--- EXTRACT Enclosed Below ---

Dear Ovia is an ongoing series where we answer your love and relationship questions. To submit a question, send us a message on Instagram. We answer all questions anonymously.
Dear Ovia, How to deal with a controlling MIL who says horrible things to her son?
First of all, let me just say that I am so sorry you’re dealing with this. Pregnancy is challenging on so many levels (even if everyone is healthy), and having conflict within the most important part of your family must be super stressful. Let’s talk about your role in this.
One of the biggest things that pregnancy and parenting changes is your primary relationship. Even though this question is about your mother-in-law, the solution can be found within your relationship with your husband. It’s his responsibility to set boundaries when it comes to his mother. This is obviously easier said than done, but at a bare minimum she should not be permitted to be hurtful to you or him in word or in action. And he has to lay that out for her.
She is going to need to hear what behavior is and is not OK when it comes to her relationship with him, with you, and with your growing family. And, unless you have an excellent relationship with her, she needs to hear this from him. I can imagine it’s going to be very difficult for him to set boundaries and consequences with her (especially if he hasn’t done this before), but I imagine this pattern is something that he wants to change as well.

--- End of Enclosed EXTRACT ---
--- PROVIDED MATERIAL Enclosed Below ---

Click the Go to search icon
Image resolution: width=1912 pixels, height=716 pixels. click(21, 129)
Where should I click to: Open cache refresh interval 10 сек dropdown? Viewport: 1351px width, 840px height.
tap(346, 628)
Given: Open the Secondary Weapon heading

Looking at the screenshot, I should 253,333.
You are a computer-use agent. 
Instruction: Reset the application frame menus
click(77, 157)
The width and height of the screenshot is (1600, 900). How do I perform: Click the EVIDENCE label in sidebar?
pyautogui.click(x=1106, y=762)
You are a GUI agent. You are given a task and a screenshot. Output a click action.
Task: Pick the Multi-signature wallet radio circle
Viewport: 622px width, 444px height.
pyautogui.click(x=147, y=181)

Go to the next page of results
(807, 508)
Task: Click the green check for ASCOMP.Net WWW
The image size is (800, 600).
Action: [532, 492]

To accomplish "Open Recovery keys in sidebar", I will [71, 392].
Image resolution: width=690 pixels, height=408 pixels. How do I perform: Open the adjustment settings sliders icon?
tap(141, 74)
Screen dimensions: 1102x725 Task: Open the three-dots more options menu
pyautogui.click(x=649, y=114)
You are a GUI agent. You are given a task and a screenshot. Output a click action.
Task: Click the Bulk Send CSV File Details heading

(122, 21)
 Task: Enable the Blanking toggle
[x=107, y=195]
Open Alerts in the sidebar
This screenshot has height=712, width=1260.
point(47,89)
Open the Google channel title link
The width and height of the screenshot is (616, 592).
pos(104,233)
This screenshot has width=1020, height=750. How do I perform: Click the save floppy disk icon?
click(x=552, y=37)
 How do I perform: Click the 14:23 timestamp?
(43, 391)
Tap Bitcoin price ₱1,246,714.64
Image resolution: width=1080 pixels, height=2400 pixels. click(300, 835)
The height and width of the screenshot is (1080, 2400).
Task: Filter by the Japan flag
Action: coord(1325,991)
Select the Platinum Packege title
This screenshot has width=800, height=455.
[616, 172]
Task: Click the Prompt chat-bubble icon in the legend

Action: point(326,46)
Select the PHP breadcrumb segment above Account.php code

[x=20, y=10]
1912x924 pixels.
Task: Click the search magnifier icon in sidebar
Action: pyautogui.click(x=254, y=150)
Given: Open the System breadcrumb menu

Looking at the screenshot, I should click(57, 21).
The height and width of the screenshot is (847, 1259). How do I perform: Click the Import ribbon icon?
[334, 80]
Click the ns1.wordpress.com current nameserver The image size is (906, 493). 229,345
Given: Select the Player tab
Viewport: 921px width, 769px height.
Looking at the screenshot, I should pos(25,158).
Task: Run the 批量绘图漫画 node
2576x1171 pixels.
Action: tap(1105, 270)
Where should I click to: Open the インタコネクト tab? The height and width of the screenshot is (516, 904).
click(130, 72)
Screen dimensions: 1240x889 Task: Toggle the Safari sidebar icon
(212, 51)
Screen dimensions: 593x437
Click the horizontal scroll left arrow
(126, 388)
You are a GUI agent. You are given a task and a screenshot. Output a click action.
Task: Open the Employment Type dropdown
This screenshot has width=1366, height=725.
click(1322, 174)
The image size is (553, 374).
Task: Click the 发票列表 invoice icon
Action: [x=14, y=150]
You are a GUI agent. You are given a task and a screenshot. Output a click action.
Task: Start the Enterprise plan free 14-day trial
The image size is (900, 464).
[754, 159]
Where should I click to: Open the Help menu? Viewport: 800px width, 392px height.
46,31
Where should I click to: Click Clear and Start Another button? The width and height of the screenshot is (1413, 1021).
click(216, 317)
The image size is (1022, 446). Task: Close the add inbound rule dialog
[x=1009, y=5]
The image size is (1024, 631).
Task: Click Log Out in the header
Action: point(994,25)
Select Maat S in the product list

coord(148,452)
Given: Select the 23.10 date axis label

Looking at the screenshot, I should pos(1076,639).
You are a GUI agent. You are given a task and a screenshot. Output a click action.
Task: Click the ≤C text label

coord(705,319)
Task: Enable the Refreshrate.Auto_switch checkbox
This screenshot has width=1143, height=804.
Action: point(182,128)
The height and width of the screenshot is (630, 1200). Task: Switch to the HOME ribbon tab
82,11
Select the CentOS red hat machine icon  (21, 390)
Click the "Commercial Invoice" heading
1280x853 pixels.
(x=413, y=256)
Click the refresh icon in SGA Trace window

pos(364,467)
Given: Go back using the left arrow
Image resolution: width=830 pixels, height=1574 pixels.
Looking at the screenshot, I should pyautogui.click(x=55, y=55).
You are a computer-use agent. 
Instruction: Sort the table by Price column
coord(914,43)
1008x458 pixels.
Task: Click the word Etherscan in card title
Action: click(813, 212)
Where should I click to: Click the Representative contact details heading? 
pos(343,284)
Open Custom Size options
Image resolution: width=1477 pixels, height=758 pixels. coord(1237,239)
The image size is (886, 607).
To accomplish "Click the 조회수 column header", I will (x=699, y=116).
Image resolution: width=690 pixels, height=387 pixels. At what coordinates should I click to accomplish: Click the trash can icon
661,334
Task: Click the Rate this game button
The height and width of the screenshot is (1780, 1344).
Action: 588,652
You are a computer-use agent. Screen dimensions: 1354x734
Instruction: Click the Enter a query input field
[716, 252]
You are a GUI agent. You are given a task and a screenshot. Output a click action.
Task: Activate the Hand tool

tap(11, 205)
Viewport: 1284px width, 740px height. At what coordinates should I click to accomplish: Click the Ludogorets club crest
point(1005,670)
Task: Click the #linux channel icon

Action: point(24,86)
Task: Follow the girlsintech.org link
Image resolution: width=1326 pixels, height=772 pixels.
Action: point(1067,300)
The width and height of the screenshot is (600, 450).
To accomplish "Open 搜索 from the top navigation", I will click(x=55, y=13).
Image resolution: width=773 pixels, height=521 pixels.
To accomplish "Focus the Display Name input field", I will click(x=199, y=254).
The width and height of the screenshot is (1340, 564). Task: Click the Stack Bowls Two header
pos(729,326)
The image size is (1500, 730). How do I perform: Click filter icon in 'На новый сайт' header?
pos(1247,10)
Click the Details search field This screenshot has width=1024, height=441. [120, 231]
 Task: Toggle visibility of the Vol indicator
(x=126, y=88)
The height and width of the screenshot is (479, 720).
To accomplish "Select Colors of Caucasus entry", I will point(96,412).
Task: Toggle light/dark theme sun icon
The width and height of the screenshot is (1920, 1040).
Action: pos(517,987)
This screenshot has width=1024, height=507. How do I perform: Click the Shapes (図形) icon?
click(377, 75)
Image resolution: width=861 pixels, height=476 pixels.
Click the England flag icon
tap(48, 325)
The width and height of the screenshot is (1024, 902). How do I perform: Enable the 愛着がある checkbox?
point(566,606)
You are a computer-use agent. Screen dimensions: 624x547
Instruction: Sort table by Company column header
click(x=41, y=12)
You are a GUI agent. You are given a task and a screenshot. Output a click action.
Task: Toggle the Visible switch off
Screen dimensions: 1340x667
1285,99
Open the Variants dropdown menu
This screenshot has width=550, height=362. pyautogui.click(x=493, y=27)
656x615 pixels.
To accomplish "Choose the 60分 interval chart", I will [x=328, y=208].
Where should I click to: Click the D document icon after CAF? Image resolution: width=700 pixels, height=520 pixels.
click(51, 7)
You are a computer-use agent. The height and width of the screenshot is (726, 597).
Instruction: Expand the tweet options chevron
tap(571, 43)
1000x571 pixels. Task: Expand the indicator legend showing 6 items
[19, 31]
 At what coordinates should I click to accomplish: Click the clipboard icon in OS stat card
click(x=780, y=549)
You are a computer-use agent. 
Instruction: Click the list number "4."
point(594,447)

--- End of Enclosed PROVIDED MATERIAL ---

> [EXPLORE THE MATERIAL]
(1) Copy the stretch of the advice column on a controlling mother-in-law from "Dear Ovia is" through "to her son?" word for word.
(2) Continue the advice column on a controlling mother-in-law, starting after its last sentence.

> [OUTPUTS FOR THE TASKS]
(1)
Dear Ovia is an ongoing series where we answer your love and relationship questions. To submit a question, send us a message on Instagram. We answer all questions anonymously.
Dear Ovia, How to deal with a controlling MIL who says horrible things to her son?

(2)
This shouldn’t be your burden! But it is your burden to get the conversation going with your husband and separate yourself from your mother-in-law as much as possible until that’s accomplished.
If she is being verbally abusive and controlling, they may need more support than just talking as two adults. If therapy isn’t accessible to the two of them, is there a family member who is great with conflict resolution who could act as a mediator? A member of the community or a religious leader who could be present for this conversation? Now is the time to act on boundary setting for the wellness of your family.
Cycles of mistreatment can be broken, and hopefully your husband sees that there is some work that must be done — ideally as soon as possible.